The United States Joined the Following Joint Statement at the 54th Session of the Human Rights Council
General Debate Item 8
Follow-up and Implementation of the Vienna Declaration and Program of Action
54th Session of UN Human Rights Council
Joint Statement as Delivered by H.E. Ambassador Heidi Schroderus-Fox, Permanent Mission of Finland
I have the honour to deliver this statement on behalf of Australia, Chile, South Africa, my own country Finland and a cross-regional group of States.
The Vienna Declaration and Programme of Action (VDPA), which we commemorate the 30th anniversary thereof, states: “every person is born equal and has the same rights to life and welfare, education and work, living independently and active participation in all aspects of society”.
Intersex persons have innate variations of sex characteristics that differ from medical and social norms for female or male bodies. Two years ago, 53 States called for concrete measures to combat harmful practices, violence and discrimination based on sex characteristics. Furthermore, the UN, UN Special Procedures, regional entities, States and human rights defenders, including intersex human rights defenders have addressed specific human rights violations and abuses faced by intersex persons. It is time to step up these efforts.

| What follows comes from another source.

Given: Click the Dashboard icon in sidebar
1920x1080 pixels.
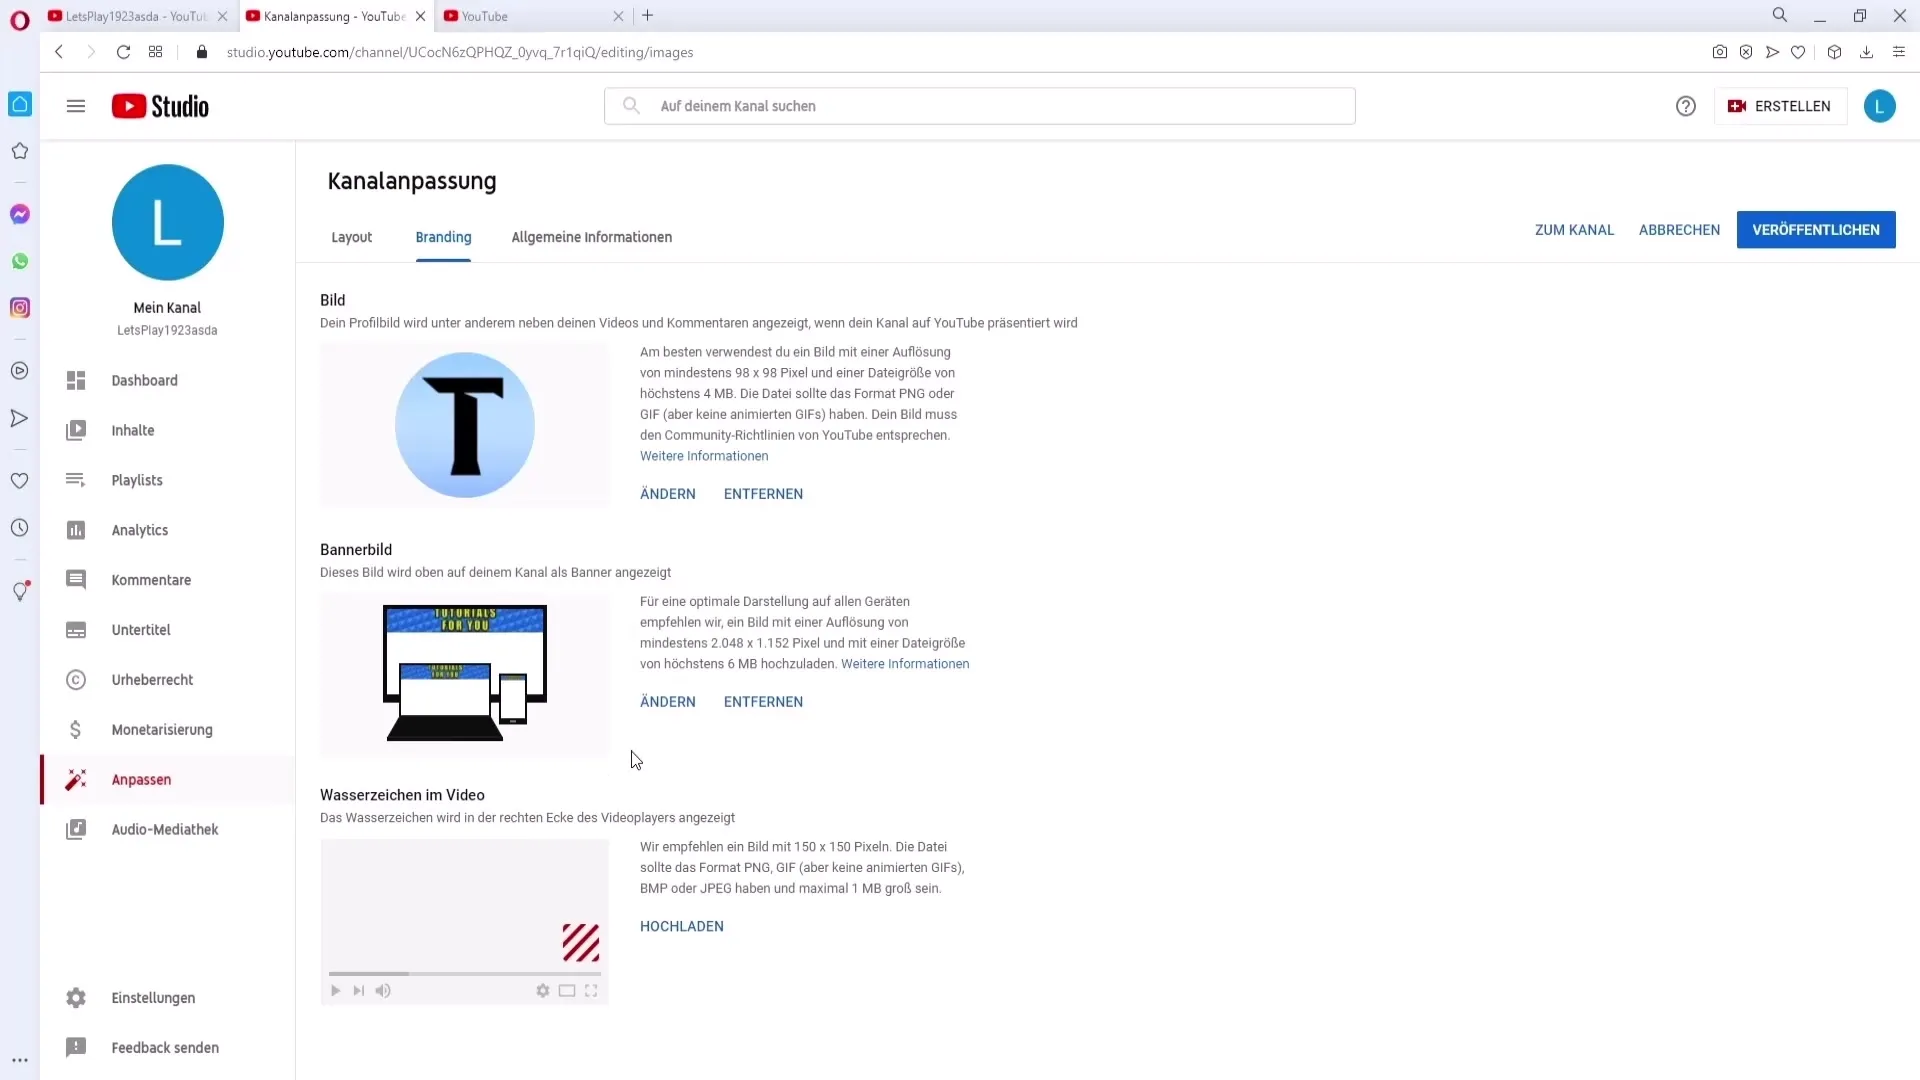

Because their bodies are perceived as different, intersex persons, including children, face stigma, misconception and violence, such as forced, coercive, irreversible and non-vital medical interventions. These include so-called “normalising” surgeries that can have lifelong negative impacts on their physical and mental health. These harmful practices should be urgently stopped. Human rights of intersex persons need to be respected, so that they can live free from violence, cruel, inhuman, or degrading treatment and harmful practices. The rights to the enjoyment of the highest attainable standard of physical and mental health and to physical and mental integrity are of particular importance.
We are concerned by cases of unnecessary pathologization of intersex variations. Intersex persons should be the only ones who decide whether they wish to modify the characteristics or function of their own bodies. In the case of children, the views of the child should be given due weight in accordance with the age and maturity of the child. Medical protocols should be reviewed to ensure that they are based on the full, free and informed consent of the person concerned and be consistent with international human rights law.
Adequate, independent counselling and support to intersex persons, their families and communities, including information about alternatives and the impacts of medical interventions, is essential.
Sharing best practices from around the world, reviews of existing practices and protocols, in line with international human rights law, awareness raising and improved and consensual data collection can promote the right to the enjoyment of the highest attainable standard of physical and mental health for intersex persons.
We call on all States to increase efforts to combat violence, harmful practices and discrimination on the basis of sex characteristics, address their root causes, and implement protective laws and policies in close consultations with those affected, in order to ensure the full realization of human rights of intersex persons.